__Requirement__. Starting at the top line and ending at the bottom one, repeat the entries exactly and drop every picture.
Stored data START
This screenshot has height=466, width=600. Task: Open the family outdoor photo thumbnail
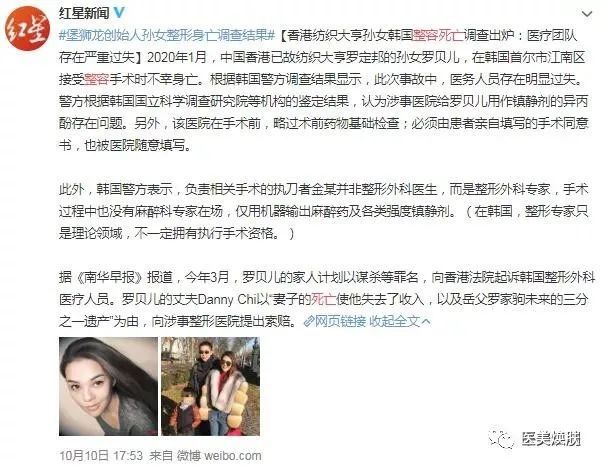click(210, 386)
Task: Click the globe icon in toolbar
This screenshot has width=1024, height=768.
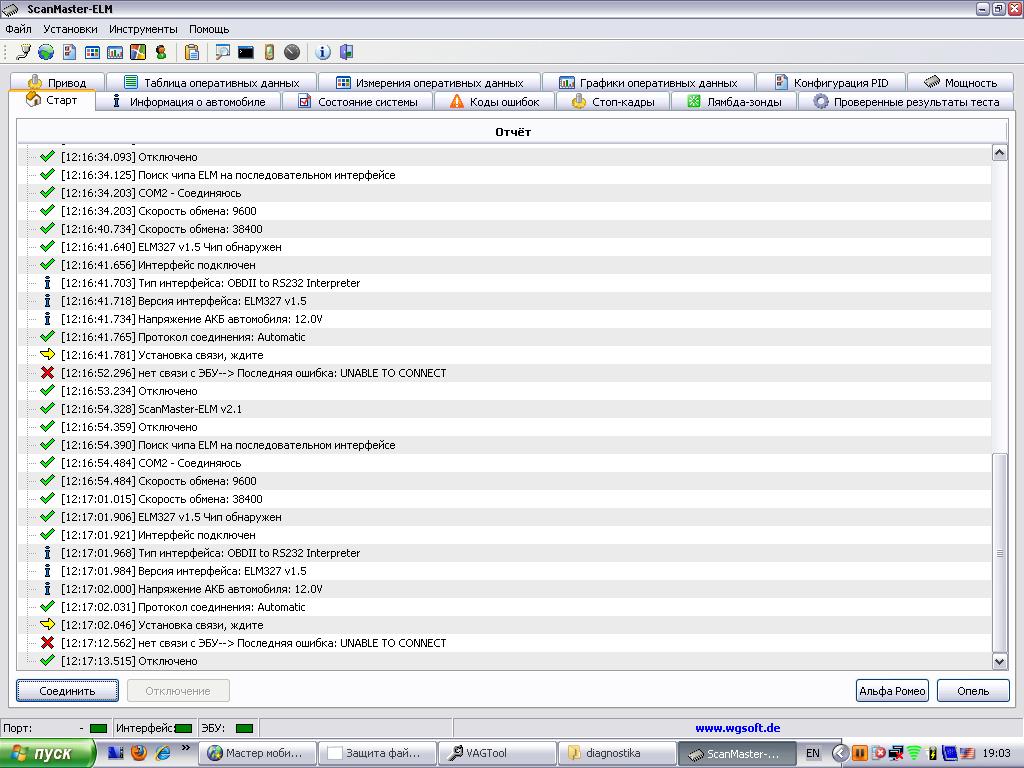Action: [45, 52]
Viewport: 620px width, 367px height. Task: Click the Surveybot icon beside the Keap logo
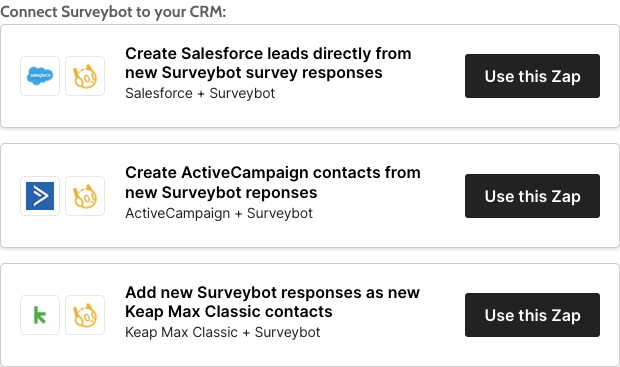[x=85, y=315]
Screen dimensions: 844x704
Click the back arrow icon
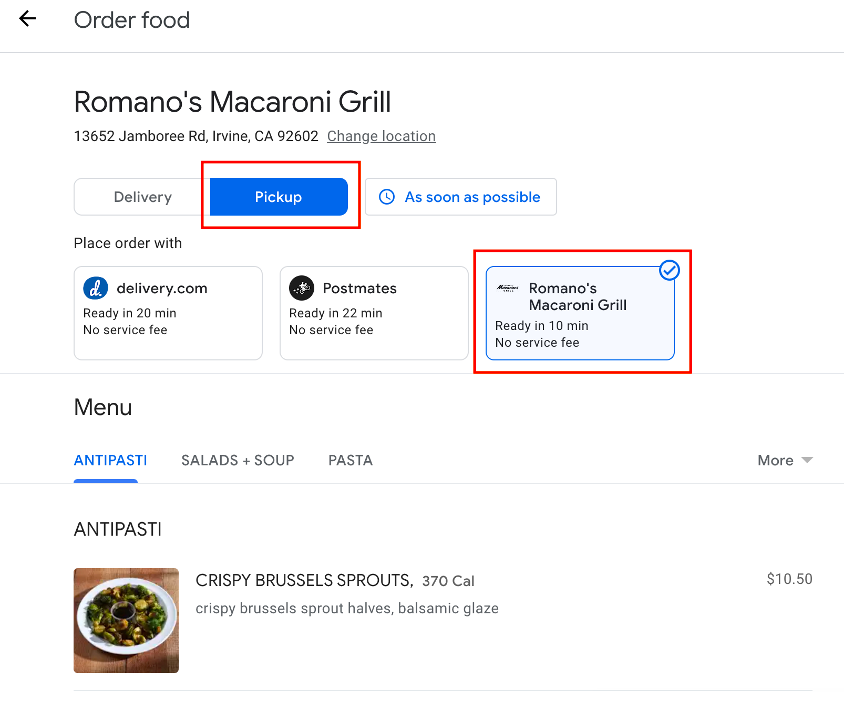pos(27,19)
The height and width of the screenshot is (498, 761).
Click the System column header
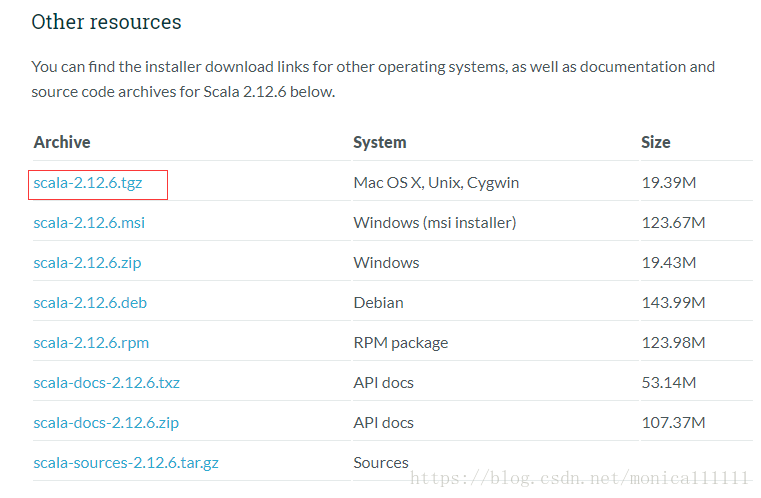(x=380, y=142)
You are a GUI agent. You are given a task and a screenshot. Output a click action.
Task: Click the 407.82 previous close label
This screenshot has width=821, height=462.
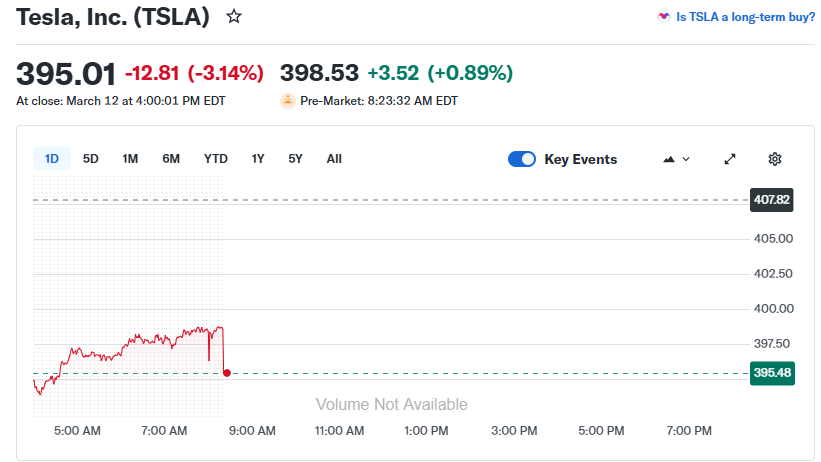pyautogui.click(x=771, y=200)
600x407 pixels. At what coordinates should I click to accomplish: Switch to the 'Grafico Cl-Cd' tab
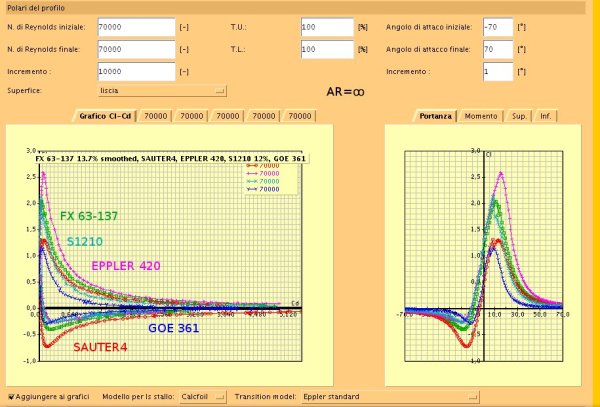(105, 117)
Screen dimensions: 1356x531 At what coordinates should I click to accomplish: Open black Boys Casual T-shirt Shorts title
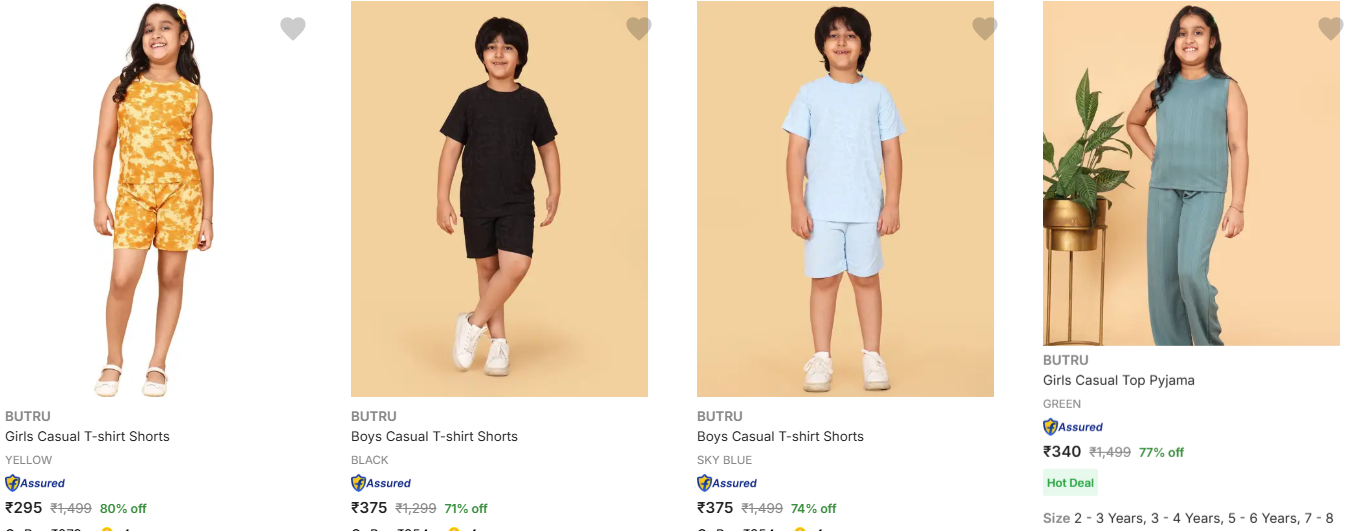[434, 436]
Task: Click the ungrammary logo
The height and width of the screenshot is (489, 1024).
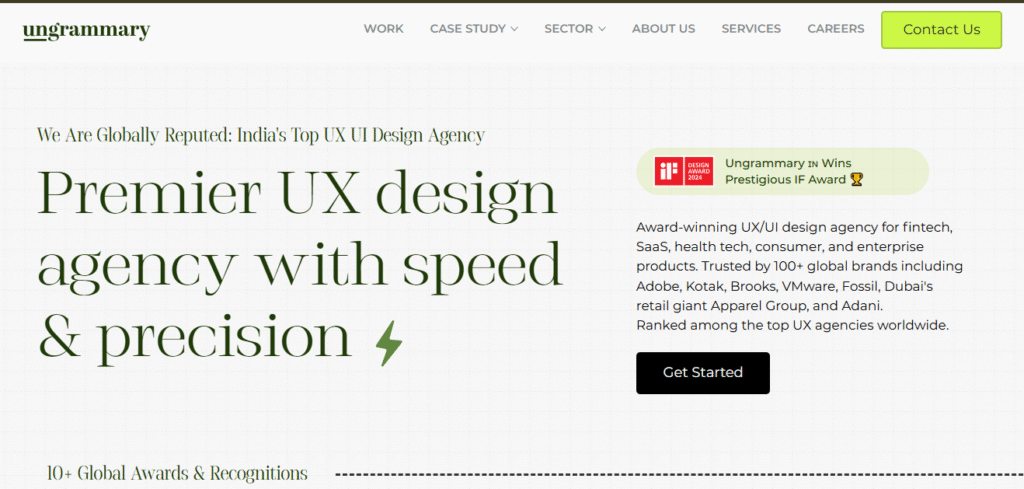Action: point(86,30)
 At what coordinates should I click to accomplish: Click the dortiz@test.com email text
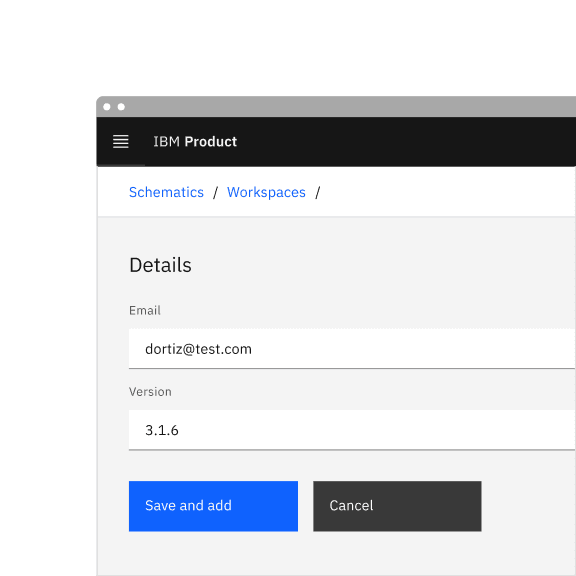click(x=198, y=349)
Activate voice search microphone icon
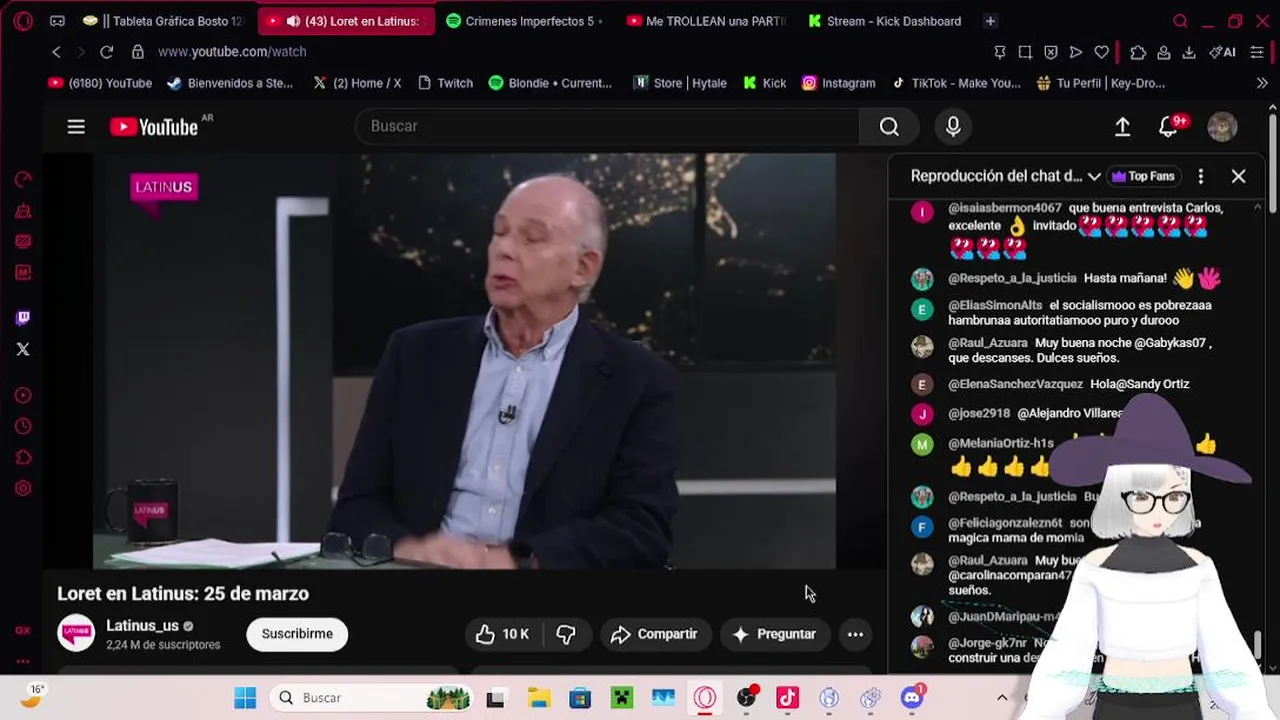The height and width of the screenshot is (720, 1280). point(953,126)
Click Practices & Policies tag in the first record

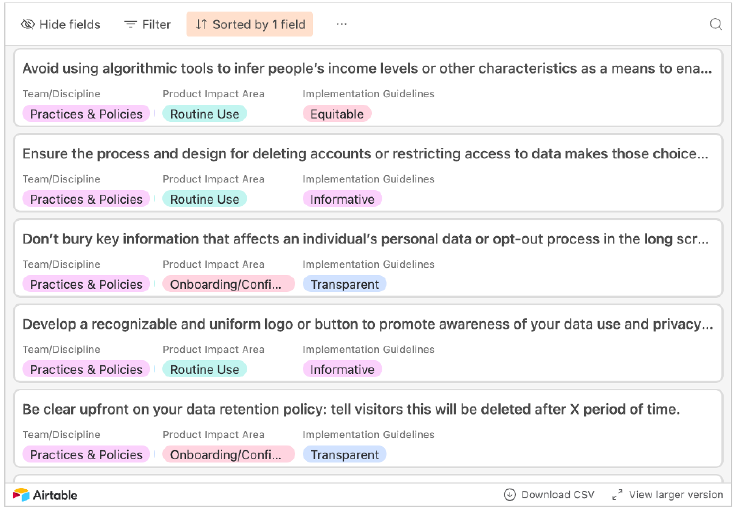tap(86, 114)
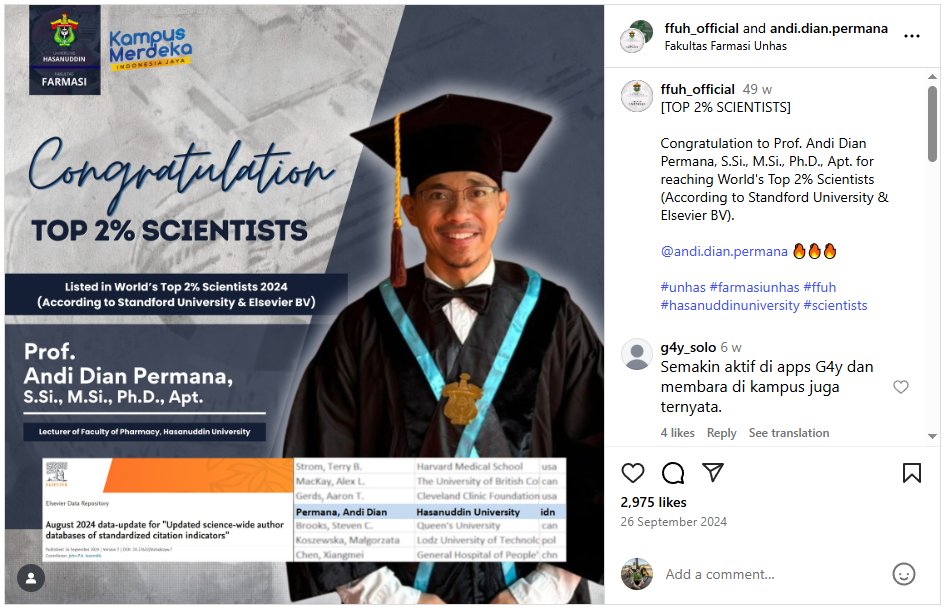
Stored data END
__Result of this task__.
This screenshot has height=466, width=600. Task: Open the family outdoor photo thumbnail
click(210, 386)
Task: Click the globe icon in toolbar
This screenshot has width=1024, height=768.
Action: [45, 52]
Viewport: 620px width, 367px height. Task: Click the Surveybot icon beside the Keap logo
[x=85, y=315]
Screen dimensions: 844x704
Click the back arrow icon
pos(27,19)
The height and width of the screenshot is (498, 761).
Click the System column header
(x=380, y=142)
You are a GUI agent. You are given a task and a screenshot. Output a click action.
Task: Click the 407.82 previous close label
This screenshot has width=821, height=462.
pyautogui.click(x=771, y=200)
600x407 pixels. At what coordinates should I click to accomplish: Switch to the 'Grafico Cl-Cd' tab
(105, 117)
Screen dimensions: 1356x531 At what coordinates should I click to accomplish: Open black Boys Casual T-shirt Shorts title
[434, 436]
Task: Click the ungrammary logo
The height and width of the screenshot is (489, 1024).
Action: point(86,30)
 At what coordinates should I click to accomplish: Click the dortiz@test.com email text
click(x=198, y=349)
Activate voice search microphone icon
The height and width of the screenshot is (720, 1280). point(953,126)
Click Practices & Policies tag in the first record

tap(86, 114)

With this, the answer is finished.